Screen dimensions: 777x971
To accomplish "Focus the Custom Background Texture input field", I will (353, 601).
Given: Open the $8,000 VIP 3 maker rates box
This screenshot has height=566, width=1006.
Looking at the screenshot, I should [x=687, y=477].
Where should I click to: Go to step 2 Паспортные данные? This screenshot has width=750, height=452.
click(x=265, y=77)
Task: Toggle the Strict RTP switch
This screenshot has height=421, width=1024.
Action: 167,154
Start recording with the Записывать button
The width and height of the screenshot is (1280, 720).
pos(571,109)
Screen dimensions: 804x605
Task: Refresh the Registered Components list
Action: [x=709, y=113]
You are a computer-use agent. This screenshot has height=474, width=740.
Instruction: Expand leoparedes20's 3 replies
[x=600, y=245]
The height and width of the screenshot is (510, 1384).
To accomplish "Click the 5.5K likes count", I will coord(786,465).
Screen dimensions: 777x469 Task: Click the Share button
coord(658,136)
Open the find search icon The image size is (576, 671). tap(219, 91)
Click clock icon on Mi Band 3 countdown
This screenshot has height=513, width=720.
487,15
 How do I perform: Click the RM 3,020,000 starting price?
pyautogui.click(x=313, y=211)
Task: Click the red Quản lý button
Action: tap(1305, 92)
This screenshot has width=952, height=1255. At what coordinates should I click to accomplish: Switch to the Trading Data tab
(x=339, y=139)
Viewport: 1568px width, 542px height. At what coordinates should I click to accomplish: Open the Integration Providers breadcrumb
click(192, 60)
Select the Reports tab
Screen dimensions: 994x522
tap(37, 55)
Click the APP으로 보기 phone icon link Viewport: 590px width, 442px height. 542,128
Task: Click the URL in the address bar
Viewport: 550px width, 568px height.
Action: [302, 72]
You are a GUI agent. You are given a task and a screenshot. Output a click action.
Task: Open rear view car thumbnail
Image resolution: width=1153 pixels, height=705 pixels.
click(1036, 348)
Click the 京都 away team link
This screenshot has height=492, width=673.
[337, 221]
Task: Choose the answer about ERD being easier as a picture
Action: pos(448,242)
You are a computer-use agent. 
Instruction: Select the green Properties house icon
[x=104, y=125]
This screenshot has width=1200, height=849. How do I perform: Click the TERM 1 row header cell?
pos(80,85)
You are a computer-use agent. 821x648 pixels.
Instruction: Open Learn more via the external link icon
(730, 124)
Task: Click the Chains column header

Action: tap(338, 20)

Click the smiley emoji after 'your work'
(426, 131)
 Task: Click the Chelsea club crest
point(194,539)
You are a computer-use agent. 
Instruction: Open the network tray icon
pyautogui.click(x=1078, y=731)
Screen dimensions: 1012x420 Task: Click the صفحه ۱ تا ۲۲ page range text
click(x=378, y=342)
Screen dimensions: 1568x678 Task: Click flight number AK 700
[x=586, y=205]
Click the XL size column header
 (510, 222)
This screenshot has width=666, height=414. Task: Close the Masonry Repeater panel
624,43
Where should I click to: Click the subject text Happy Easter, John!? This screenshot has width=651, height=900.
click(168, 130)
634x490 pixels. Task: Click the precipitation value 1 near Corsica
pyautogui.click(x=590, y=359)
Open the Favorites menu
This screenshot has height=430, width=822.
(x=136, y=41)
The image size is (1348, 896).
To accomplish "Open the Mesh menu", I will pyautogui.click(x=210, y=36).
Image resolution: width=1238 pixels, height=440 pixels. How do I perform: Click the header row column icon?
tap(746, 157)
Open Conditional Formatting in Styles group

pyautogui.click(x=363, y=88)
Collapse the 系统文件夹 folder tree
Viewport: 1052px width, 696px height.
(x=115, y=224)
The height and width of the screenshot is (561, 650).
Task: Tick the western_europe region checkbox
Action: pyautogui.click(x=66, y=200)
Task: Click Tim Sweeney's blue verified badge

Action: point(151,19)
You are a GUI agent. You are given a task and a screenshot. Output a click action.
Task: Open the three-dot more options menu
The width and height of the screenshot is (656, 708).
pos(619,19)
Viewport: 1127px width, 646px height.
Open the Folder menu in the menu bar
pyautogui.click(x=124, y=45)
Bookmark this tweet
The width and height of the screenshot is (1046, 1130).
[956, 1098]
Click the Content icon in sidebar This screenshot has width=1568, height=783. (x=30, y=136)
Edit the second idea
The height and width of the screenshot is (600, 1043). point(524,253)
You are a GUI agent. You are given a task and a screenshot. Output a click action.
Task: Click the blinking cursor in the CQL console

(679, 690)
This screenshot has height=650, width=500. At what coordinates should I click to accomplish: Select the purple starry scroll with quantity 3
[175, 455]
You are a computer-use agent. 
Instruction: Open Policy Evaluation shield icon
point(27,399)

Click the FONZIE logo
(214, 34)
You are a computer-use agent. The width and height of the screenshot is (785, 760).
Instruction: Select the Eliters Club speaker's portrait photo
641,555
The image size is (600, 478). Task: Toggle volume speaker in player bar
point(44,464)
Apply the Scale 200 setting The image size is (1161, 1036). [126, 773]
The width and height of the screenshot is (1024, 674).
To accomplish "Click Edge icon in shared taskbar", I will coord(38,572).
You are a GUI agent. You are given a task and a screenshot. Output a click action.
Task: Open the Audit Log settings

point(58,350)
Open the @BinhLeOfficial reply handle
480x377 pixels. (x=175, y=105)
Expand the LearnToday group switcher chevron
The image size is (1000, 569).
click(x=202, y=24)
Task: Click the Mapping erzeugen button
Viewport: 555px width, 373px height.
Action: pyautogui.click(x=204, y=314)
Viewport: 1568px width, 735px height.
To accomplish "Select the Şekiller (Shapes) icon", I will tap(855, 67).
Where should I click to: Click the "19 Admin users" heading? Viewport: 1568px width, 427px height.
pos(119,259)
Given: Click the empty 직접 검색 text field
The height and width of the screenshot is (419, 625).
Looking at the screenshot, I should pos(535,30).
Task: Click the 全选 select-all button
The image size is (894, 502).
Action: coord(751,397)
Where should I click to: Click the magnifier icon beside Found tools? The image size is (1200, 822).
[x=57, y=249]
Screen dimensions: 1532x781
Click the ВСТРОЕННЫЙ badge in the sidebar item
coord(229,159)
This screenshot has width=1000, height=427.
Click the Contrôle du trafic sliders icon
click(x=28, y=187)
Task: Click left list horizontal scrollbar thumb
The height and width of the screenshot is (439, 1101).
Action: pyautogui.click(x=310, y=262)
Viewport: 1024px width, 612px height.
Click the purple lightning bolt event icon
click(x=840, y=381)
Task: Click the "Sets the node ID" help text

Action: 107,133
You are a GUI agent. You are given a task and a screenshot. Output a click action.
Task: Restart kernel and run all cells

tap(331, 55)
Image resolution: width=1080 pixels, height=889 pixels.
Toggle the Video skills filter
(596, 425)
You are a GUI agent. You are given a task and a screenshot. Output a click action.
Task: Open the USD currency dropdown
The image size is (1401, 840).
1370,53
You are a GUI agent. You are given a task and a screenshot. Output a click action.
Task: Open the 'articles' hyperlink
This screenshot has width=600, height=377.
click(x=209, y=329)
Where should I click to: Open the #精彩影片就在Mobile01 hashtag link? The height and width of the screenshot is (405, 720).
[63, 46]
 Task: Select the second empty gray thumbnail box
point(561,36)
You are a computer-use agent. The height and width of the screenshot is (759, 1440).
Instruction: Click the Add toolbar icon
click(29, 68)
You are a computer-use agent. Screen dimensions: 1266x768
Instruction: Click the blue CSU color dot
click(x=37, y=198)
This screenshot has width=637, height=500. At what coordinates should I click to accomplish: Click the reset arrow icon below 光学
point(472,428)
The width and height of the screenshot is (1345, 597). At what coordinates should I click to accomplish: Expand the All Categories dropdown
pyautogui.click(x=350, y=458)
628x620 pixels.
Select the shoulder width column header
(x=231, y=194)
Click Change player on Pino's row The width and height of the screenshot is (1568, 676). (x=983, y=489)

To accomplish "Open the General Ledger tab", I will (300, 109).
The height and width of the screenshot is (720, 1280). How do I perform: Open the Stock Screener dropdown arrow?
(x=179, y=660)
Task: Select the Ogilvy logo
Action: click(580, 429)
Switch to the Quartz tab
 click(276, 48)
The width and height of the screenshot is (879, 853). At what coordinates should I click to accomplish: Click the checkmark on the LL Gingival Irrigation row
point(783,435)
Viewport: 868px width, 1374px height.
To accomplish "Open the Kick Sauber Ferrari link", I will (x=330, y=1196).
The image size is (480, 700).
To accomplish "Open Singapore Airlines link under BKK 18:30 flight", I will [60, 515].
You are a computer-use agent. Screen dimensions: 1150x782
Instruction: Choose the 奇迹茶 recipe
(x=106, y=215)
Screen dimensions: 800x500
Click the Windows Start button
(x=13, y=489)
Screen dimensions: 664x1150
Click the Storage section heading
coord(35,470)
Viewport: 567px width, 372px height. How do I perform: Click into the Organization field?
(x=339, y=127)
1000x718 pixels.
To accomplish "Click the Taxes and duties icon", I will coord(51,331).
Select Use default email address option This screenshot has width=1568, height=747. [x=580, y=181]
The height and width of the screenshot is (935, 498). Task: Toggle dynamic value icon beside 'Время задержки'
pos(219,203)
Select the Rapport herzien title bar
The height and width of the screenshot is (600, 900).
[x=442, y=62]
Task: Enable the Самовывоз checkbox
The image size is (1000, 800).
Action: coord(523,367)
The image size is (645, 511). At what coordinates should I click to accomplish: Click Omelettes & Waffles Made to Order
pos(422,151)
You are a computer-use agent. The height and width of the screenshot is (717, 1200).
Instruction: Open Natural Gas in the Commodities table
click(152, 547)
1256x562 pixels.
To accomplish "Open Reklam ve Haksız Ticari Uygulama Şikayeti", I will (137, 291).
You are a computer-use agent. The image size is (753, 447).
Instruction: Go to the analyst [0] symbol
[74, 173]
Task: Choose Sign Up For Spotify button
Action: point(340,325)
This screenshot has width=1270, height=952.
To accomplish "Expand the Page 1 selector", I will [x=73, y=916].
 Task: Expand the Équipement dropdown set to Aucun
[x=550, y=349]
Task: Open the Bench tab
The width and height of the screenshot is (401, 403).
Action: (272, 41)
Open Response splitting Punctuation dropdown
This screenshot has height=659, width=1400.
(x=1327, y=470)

What to do
Each line from the start of the listing above through the line containing "Task: Toggle the Strict RTP switch" must be reproduced exactly. Leave out the rest.

The completed task
Screen dimensions: 777x971
To accomplish "Focus the Custom Background Texture input field", I will (353, 601).
Given: Open the $8,000 VIP 3 maker rates box
This screenshot has height=566, width=1006.
Looking at the screenshot, I should [x=687, y=477].
Where should I click to: Go to step 2 Паспортные данные? This screenshot has width=750, height=452.
click(x=265, y=77)
Task: Toggle the Strict RTP switch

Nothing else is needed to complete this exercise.